**Activity**
Keep only the lines of the data below that contain "post", and copy them.

**Pixel coordinate grounding data**
++++

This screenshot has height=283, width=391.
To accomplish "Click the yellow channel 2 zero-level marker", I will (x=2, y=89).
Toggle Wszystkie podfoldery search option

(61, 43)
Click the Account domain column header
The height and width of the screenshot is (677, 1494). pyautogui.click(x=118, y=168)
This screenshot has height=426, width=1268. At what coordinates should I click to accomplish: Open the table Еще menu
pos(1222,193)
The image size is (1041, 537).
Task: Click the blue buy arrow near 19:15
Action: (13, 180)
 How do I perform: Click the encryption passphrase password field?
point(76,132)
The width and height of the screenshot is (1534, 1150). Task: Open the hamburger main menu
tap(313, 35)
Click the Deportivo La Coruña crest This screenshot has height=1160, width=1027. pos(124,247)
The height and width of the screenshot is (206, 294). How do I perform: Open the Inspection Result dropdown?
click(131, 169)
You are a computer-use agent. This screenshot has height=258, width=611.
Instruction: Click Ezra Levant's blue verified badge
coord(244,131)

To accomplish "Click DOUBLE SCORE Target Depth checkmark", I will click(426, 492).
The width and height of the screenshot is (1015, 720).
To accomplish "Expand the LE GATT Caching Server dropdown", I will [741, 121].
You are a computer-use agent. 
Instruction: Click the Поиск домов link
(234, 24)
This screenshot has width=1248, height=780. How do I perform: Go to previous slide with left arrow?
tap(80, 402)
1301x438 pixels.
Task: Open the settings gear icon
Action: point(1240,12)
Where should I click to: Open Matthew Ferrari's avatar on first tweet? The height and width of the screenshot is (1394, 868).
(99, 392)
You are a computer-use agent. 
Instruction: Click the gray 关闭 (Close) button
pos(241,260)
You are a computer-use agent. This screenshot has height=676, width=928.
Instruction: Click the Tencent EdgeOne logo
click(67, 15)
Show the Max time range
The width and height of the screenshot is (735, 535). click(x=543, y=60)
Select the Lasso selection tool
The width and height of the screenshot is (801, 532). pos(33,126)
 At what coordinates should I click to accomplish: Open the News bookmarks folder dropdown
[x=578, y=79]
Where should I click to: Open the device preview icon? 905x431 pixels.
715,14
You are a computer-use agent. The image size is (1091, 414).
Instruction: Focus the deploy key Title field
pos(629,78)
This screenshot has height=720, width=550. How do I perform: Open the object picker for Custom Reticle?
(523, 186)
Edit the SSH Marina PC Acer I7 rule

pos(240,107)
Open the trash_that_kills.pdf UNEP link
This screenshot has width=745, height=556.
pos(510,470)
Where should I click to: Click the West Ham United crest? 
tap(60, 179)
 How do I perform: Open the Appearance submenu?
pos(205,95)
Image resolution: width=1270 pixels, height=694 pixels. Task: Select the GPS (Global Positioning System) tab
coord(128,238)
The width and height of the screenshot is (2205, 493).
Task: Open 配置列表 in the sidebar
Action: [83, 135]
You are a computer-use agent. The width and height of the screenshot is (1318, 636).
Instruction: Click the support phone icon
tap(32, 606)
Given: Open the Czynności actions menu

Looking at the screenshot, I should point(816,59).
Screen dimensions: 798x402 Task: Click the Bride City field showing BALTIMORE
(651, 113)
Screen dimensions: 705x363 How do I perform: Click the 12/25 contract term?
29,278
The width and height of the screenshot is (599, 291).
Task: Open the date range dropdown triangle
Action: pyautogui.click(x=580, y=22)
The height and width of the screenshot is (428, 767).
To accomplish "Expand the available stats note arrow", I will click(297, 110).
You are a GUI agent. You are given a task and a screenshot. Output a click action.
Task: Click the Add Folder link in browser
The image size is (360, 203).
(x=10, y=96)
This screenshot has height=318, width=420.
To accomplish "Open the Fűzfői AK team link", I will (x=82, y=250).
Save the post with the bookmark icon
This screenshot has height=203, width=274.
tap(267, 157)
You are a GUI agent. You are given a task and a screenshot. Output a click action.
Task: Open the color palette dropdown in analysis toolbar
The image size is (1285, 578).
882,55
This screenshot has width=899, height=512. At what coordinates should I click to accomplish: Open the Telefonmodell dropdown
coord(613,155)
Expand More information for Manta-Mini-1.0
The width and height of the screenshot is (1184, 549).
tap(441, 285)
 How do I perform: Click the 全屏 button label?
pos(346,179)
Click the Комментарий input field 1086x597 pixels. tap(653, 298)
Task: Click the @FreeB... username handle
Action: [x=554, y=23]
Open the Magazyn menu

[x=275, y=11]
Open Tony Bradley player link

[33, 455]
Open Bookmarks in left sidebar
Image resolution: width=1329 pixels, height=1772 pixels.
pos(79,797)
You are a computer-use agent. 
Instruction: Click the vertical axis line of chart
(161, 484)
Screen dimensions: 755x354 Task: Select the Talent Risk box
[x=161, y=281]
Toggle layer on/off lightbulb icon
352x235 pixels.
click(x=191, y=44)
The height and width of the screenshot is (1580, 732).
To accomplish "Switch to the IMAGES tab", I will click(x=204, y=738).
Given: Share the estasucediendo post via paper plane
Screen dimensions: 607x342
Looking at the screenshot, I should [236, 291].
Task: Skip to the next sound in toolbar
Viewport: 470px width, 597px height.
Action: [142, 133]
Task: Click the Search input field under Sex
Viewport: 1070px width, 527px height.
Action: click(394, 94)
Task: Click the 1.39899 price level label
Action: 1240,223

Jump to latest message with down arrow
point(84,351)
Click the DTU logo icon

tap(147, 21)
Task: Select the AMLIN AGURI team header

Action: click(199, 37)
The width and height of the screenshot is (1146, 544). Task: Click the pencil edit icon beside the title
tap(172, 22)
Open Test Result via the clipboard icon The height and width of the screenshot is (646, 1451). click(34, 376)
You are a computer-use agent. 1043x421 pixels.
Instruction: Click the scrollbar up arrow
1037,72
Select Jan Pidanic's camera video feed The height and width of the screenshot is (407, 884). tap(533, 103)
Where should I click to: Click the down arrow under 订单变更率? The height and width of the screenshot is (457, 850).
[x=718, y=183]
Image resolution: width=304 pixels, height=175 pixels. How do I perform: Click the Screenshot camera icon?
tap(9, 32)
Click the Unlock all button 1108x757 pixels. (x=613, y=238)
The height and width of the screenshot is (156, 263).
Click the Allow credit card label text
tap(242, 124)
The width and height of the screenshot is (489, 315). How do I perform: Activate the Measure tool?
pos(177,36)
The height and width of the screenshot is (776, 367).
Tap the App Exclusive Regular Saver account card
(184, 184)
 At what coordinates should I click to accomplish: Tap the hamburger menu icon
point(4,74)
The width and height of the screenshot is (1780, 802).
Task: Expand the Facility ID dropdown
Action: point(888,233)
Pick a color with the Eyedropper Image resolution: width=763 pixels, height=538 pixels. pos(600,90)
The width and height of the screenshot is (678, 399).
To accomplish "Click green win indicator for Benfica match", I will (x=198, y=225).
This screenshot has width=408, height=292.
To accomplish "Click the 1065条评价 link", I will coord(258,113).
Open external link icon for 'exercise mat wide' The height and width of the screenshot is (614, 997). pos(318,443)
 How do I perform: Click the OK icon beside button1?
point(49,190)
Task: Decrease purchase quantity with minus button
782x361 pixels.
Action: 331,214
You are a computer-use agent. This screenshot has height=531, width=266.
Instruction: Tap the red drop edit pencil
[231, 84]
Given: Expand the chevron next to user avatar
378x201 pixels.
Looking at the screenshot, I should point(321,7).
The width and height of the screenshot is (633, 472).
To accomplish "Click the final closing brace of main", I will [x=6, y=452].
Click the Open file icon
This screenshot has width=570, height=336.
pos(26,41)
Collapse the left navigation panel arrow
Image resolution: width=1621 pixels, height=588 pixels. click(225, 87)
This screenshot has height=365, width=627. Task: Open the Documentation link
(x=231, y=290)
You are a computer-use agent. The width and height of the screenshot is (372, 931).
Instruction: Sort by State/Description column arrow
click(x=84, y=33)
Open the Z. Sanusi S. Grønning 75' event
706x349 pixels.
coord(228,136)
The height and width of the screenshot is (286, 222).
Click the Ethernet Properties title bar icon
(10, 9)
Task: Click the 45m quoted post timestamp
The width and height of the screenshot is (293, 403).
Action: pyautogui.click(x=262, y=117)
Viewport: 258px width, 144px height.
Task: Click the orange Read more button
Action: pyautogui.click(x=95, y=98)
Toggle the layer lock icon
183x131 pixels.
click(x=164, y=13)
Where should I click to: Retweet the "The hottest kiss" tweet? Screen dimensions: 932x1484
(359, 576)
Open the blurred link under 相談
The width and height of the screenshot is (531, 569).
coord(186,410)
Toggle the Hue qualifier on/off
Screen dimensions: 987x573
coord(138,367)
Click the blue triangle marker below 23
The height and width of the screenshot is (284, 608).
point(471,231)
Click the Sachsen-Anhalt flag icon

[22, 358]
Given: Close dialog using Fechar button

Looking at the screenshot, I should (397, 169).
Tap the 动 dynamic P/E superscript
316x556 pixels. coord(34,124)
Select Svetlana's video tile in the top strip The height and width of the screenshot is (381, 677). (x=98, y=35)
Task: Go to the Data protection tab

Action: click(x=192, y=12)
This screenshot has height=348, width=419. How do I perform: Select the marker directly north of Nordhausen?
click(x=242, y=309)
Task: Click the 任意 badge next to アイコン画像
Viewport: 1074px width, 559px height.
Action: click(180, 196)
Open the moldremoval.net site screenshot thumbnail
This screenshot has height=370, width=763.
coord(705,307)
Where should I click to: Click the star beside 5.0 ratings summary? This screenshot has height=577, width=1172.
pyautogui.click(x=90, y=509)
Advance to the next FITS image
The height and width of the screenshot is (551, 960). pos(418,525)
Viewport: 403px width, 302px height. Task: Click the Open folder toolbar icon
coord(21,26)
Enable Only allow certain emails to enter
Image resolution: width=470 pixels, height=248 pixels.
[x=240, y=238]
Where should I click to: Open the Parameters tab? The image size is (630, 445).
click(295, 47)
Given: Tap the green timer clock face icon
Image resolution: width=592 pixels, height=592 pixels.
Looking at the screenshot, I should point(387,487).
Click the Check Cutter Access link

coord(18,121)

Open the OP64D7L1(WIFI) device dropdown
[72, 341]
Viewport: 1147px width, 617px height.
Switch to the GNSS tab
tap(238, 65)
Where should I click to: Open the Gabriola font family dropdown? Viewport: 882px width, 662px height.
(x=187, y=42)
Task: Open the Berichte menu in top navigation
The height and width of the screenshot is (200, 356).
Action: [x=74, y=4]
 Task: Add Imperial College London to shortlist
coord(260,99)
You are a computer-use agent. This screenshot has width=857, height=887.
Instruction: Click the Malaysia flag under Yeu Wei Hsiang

++++

**Result of this exercise**
Save the post with the bookmark icon
Given: Share the estasucediendo post via paper plane
Task: Click the 45m quoted post timestamp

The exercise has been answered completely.